## Document excerpt
-- BEGIN --

HARRISBURG – As GOP lawmakers ready a new “three-way hybrid” pension bill, the Keystone Research Center today released a report that shows the bill would not generate meaningful savings for the state but would deeply cut retirement benefits for future employees.

The report draws on studies of the three-way hybrid by four actuaries transmitted yesterday to lawmakers with a cover memo by the Independent Fiscal Office (IFO). The report finds:

  • The hybrid plan would cut retirement benefits for future school and state employees by at least 15 percent for all hybrid choices and career trajectories examined, by a third or more on average across all projections, and by 50 percent or more for employees choosing the option of a straight 401(k)-style Defined Contribution (DC) savings plan.
  • The three-way hybrid does not save meaningful amounts of money. Even without considering reasons the hybrid will increase costs, the plan reduces the “normal cost” of retirement plans for new employees by less than a percentage point across the two pension systems and saves an amount equal to less than half a percent of Pennsylvania’s unfunded pension liability.
  • Over the 12-32 year time frame over which projected savings materialize (there are no savings for the first dozen years according to the actuaries), the three-way hybrid is likely to increase costs by more than the projected savings for each of three separate reasons:
    • To attract and retain great future employees after the hybrid benefit cuts, schools and state agencies will likely have to raise wages for the college-educated employees whose salaries and benefits already trail comparable workers in the private sector.

-- END --

## Challenge A
Answer these about the pension bill article:
(i) Which organization released the report?
(ii) Which office sent the actuaries' studies to lawmakers with a cover memo?
(iii) According to the actuaries, for how many initial years does the three-way hybrid produce no savings?
## Challenge B
Please carry the pension bill article forward from its final sentence.

## Data listing
-- BEGIN --

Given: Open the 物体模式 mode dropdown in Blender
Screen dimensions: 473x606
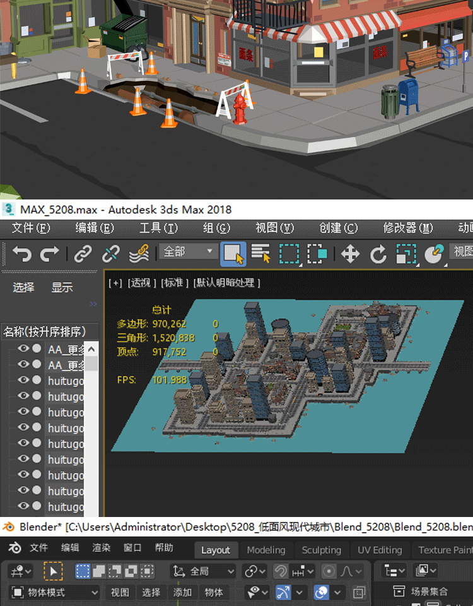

-- END --
-- BEGIN --

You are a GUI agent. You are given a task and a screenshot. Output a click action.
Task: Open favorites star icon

-- END --

## Written answer A
(i) The Keystone Research Center
(ii) The Independent Fiscal Office (IFO)
(iii) The first dozen years

## Written answer B
    • After the elimination of early retirement options and reductions in pensions, many long-service employees will likely retire five to 10 years later, increasing the average salaries of school districts and state government.
    • Aging of the pension obligations of the current Defined Benefit (DB) pensions (a result of roughly halving future workers’ DB pension on average) could require more conservative investment approaches, lowering investment returns and increasing taxpayer contributions.
  • The cuts in retirement benefits will likely exacerbate an emerging teacher shortage in Pennsylvania. A new study finds that teacher pay in Pennsylvania already trails pay for comparable private employees by 10-15 percent.

Underlying the benefit cuts without meaningful savings that would result from the three-way hybrid is a basic flaw with DC savings accounts that the legislature (and most editorial boards and members of the media) keep ignoring: individual accounts deliver lower returns and have higher costs, as the IFO and both pension system actuaries each recognize in their modeling.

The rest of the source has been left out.